It's not uncommon for a big tech company to operate in different industries. However, none are as established in as many industries as Microsoft, a jack of all trades. Below are some areas it operates in:
When I think of a stock I want to buy and hold, I look for one whose business doesn't rely too heavily on a single product, service, or (in this case) industry. Microsoft exemplifies that in the tech world.
Having a lot of customers is a great thing for any business, but who those customers are also plays a major role in a company's trajectory. In Microsoft's case, many of them are other companies.
Think about the many businesses globally that rely on its products and services. Countless companies issue PCs to their workers, Excel is a staple in the finance world, Cloud has become a vital part of modern business, and LinkedIn is a major recruiting hub. And that's just to name a few.
When the economy is less than ideal, individual consumers are more likely to cut back on spending than companies are. It's much easier for consumers to skip upgrading a smartphone than for businesses to cancel their cloud services or stop using tools like Excel or Teams. That's largely why Microsoft's financials have remained strong through recessions and similar economic downturns.

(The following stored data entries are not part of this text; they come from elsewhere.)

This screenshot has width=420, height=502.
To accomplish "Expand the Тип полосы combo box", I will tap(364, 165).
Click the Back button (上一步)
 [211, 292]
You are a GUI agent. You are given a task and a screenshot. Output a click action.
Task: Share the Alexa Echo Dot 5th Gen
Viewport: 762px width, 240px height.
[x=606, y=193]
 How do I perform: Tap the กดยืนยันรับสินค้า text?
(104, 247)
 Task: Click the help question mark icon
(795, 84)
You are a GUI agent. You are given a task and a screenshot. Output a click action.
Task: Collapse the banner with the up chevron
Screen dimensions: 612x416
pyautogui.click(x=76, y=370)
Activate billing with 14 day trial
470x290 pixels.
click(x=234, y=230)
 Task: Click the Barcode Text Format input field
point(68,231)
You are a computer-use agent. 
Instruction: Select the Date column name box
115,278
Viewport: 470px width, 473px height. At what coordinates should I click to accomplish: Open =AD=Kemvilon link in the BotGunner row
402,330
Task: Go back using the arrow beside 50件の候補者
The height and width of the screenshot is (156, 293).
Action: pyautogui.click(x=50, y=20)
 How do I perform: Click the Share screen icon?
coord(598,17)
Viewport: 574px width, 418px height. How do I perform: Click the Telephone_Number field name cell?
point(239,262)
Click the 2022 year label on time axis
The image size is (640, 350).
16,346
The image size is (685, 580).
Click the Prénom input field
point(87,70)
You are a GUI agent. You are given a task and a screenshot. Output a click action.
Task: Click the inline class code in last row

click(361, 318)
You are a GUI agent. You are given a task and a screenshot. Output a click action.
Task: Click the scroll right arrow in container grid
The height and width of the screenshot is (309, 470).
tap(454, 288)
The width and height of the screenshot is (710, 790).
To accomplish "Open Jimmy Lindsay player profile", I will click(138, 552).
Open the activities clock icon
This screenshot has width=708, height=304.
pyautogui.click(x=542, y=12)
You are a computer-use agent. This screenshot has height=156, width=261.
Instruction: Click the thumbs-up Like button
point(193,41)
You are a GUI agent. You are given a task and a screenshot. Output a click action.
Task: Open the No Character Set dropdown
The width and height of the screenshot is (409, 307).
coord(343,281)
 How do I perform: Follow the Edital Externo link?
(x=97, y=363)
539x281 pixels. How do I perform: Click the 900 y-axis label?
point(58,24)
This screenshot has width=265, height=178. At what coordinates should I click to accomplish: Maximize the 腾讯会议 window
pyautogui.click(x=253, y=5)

This isn't to say Microsoft never hits any rough patches; virtually every business does if it's been around long enough. But if you're looking for a single stock to hold on to, you want a company built to endure these challenges.
Microsoft isn't cheap by most valuation standards, but that's to be expected. High-quality, high-visibility companies often command premium valuations. The stock is trading at around 32.5 times its projected earnings for this year, a little below its average for the past decade but in line with Apple at just under 33.
You shouldn't ignore valuations when investing, nor should you obsess over them if you're in it for the long haul. It may affect short-term returns, but when you look back a decade or more from now, chances are you won't be harping too much on the stock's price-to-earnings ratio at the time.
Warren Buffett said it best. It's far better to buy a wonderful company at a fair price than a fair company at a wonderful price. And with Microsoft, you know you're getting a wonderful company.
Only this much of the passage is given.